My daughters and I shout into the drum part at the bottom of the garage saled mostly broke banjo that’s been residing in our living room lately. We yell “poop!” and “pee!” and “diaper!” and “stinky!” as loud as we can and we laugh at our great wit, and the shouting resonates slightly in the drum and vibrates the strings a little. The line about old friends I scarcely knew resonates in the drum of my mind, vibrating fragments of two songs, “these days the people I love are spread so far apart, all out of reach” and “I’ve got some older pictures of people I see once every couple years… how can we relate when we don’t know a thing about each other anymore?” which leads to a third, “I see your face and wonder where you’ll be five years from now and exactly what it means for you and I” it should be “you and me” I pedantify, and I can’t remember when but somewhere in that third song it also goes “that’s the reason I’m not hanging around.” This rings the words of another song, “note to self: try to be around a little more, hang around a little more, be seen not heard,” rattling guilt and interpersonal anxiety. At least I’m not noticing the nausea anymore wait now I am.

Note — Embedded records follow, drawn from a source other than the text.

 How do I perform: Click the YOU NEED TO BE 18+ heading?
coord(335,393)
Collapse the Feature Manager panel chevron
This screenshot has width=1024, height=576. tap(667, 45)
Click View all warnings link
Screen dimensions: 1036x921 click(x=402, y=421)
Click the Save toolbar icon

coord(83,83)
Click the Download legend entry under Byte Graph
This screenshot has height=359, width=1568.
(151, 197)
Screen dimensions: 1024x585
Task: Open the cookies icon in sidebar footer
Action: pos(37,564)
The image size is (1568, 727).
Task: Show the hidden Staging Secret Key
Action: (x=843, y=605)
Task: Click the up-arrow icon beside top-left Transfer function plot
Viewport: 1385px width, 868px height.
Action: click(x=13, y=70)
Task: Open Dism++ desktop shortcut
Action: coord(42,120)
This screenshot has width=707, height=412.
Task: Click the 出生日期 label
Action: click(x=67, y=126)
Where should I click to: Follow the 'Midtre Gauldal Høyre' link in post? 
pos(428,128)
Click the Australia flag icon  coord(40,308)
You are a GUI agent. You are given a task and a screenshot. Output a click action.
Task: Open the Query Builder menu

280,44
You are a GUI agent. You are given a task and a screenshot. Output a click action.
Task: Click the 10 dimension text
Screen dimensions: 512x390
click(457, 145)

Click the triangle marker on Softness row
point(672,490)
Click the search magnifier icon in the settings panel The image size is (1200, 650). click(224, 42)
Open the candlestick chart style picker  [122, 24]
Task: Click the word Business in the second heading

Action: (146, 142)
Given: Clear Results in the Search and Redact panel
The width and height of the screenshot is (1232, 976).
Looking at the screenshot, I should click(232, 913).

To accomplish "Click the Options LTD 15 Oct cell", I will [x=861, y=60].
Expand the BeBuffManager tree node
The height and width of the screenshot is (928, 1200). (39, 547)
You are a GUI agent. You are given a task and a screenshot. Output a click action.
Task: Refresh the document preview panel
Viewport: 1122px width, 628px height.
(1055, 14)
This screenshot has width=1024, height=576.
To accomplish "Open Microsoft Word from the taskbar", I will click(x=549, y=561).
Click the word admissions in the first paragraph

“Their house was even more elaborate than I expected,” more song lyrics rise to mind now, a song I like but this is already becoming annoying, “walk into the boss’s mansion, make his funeral closed casket” and I try to turn down the volume knob on the mental radio, I actually visualize a hand turning a large volume knob like on the big stereo at my biological dad and step-mom’s house when I still spoke to them, the stereo with the speakers he’d had since as long as I could remember, before he and my mom divorced I’d gotten a pet bunny, I remember it climbing behind those speakers once, the bunny’d had the same name as my later step-mom, Dina.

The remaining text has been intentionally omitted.